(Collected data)
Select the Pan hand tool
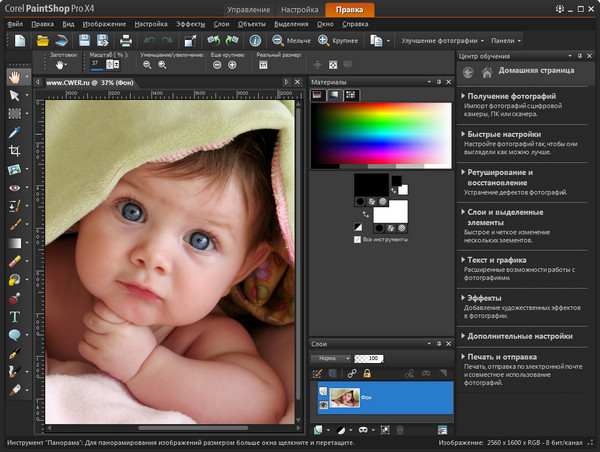 coord(14,76)
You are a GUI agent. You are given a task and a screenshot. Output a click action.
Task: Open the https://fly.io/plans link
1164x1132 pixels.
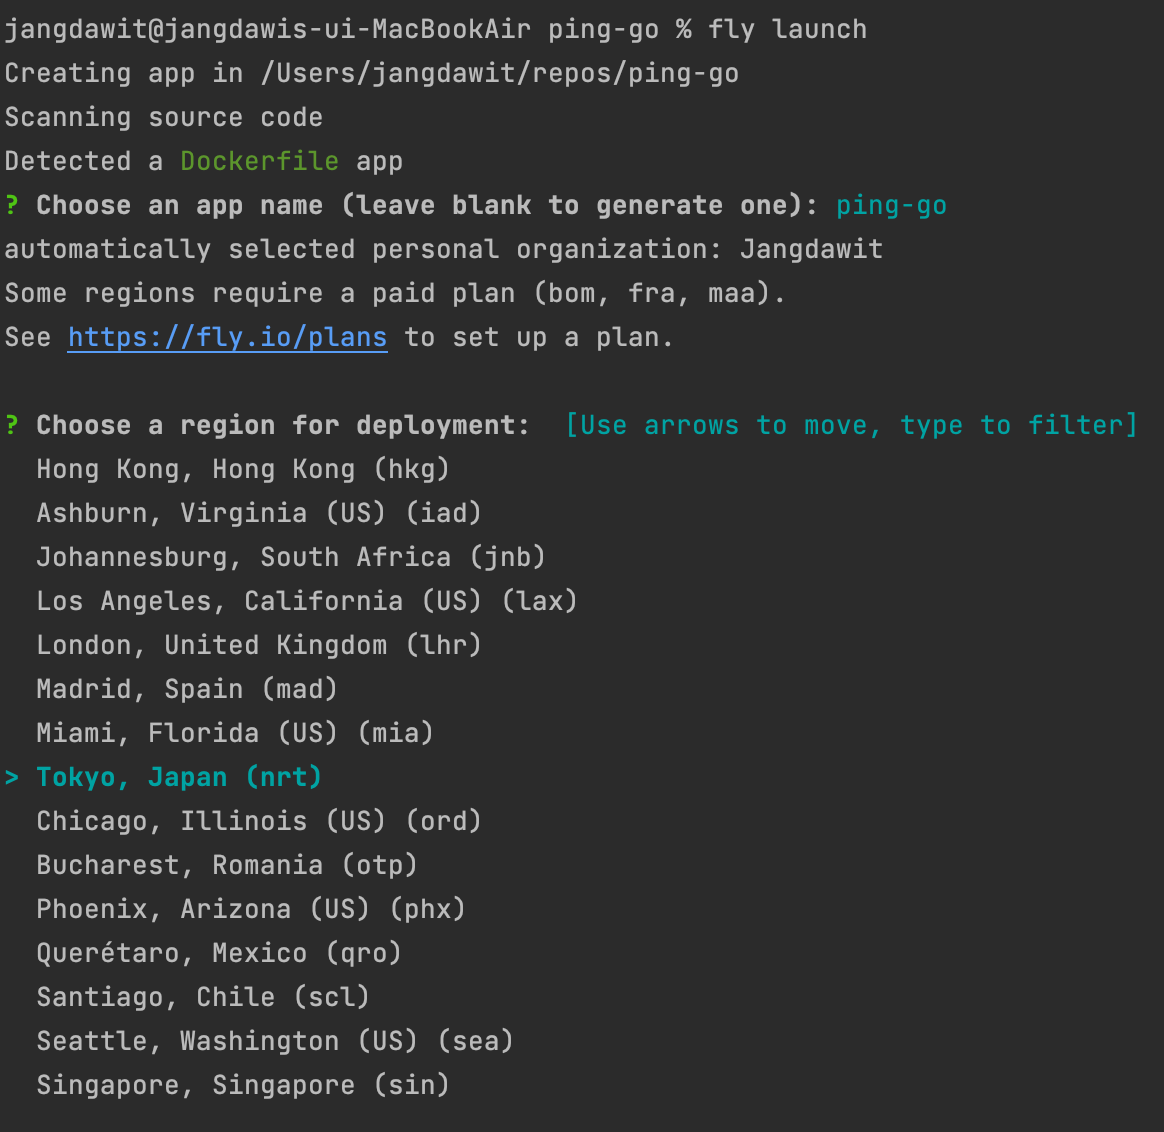pos(227,338)
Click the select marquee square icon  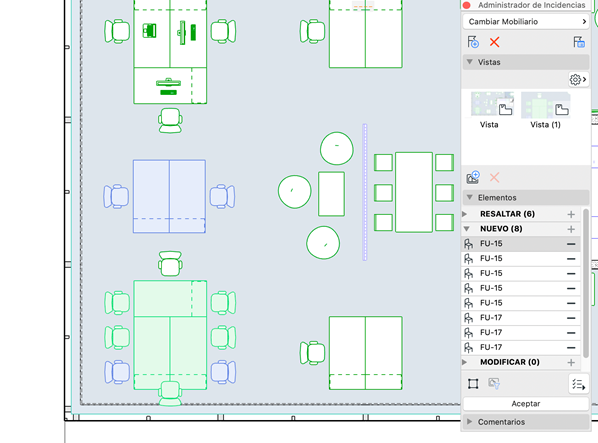tap(473, 384)
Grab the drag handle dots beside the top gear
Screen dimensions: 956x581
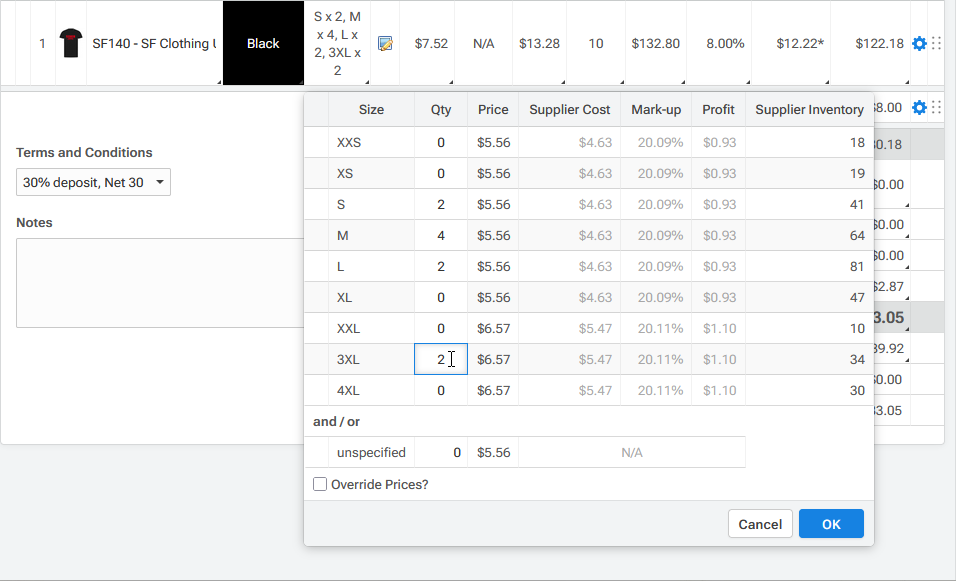coord(938,42)
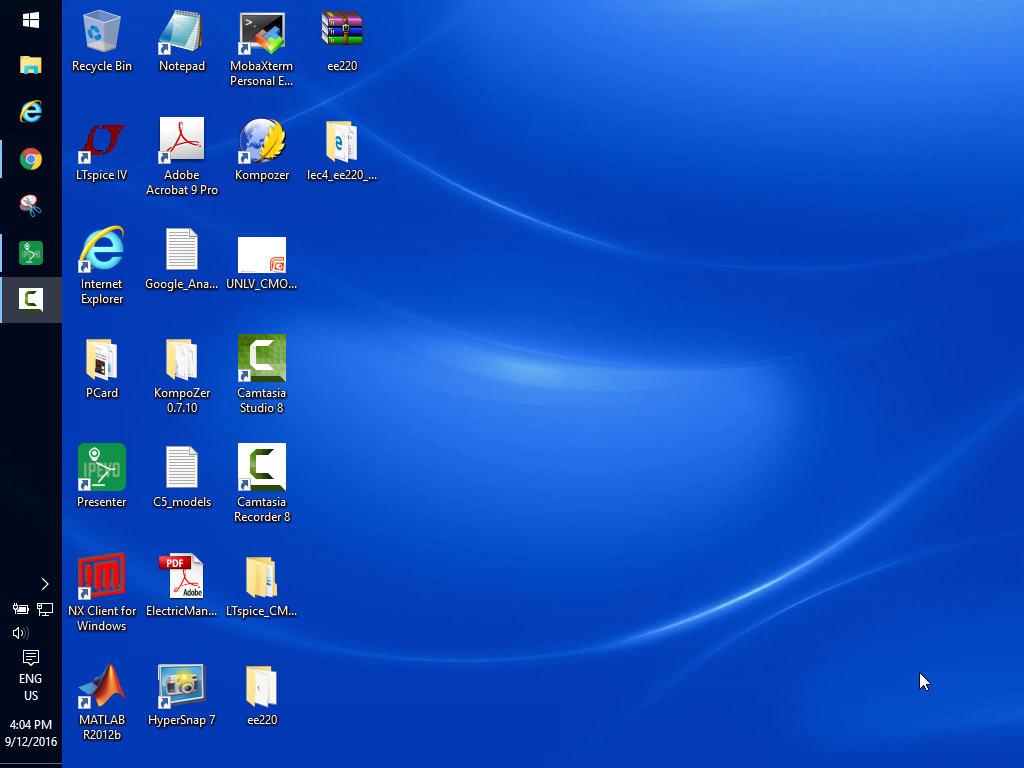Screen dimensions: 1024x768
Task: Open the volume control in tray
Action: [x=20, y=633]
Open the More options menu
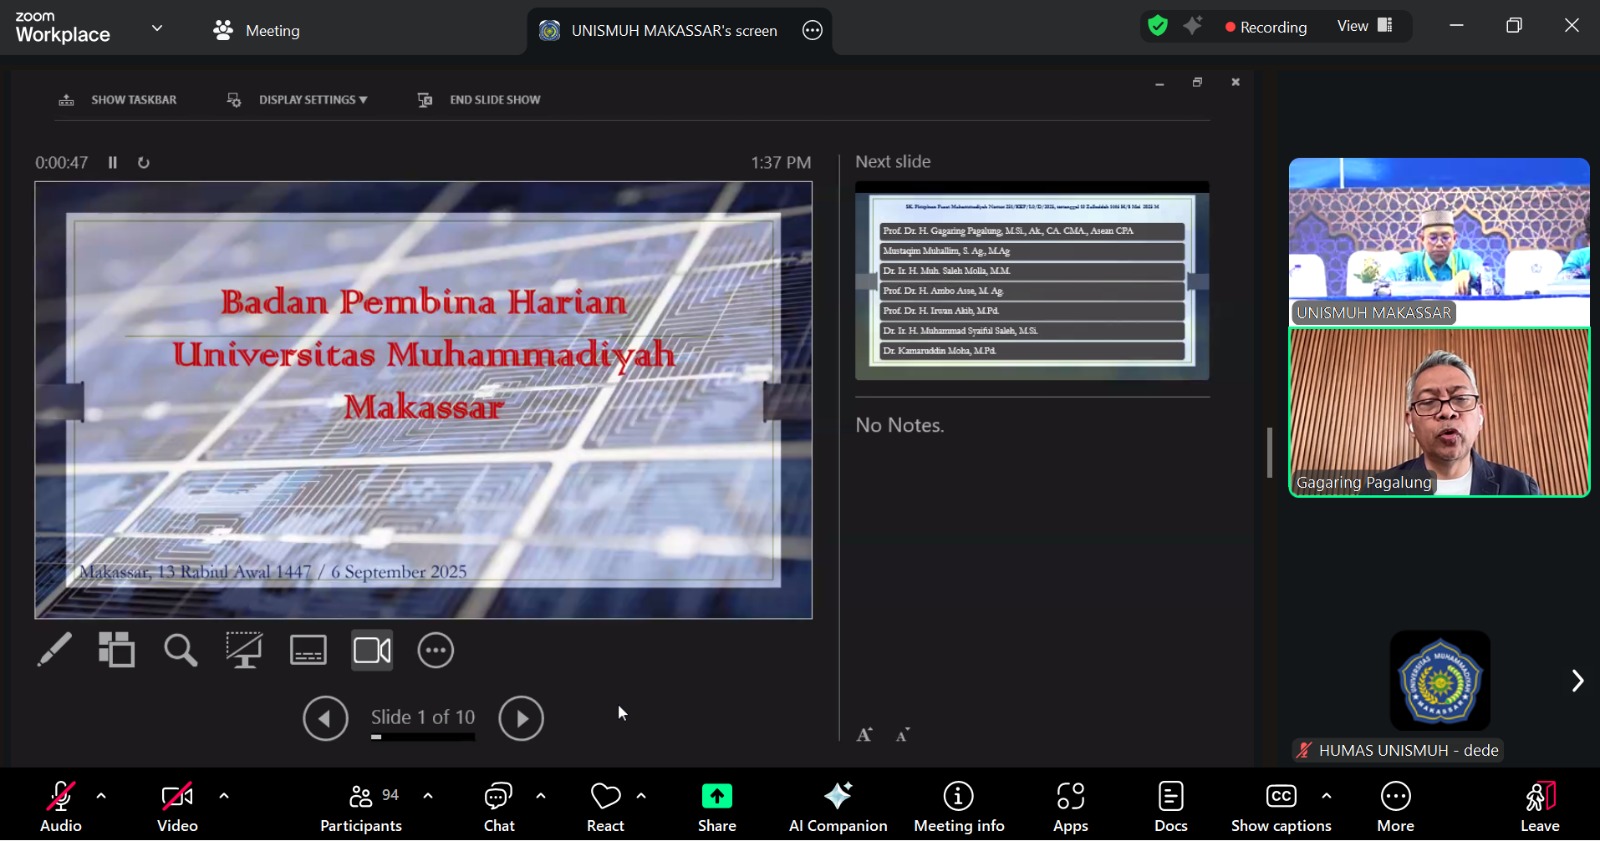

| EXERCISE |
What must be output is the exact run of lines from the one holding "Grab the drag handle dots beside the top gear" through the end of the entries above, both ends included, minus the pictures.

| EXPECTED ANSWER |
Grab the drag handle dots beside the top gear
Screen dimensions: 956x581
coord(938,42)
Screen dimensions: 1024x768
Task: Open the volume control in tray
Action: [x=20, y=633]
Open the More options menu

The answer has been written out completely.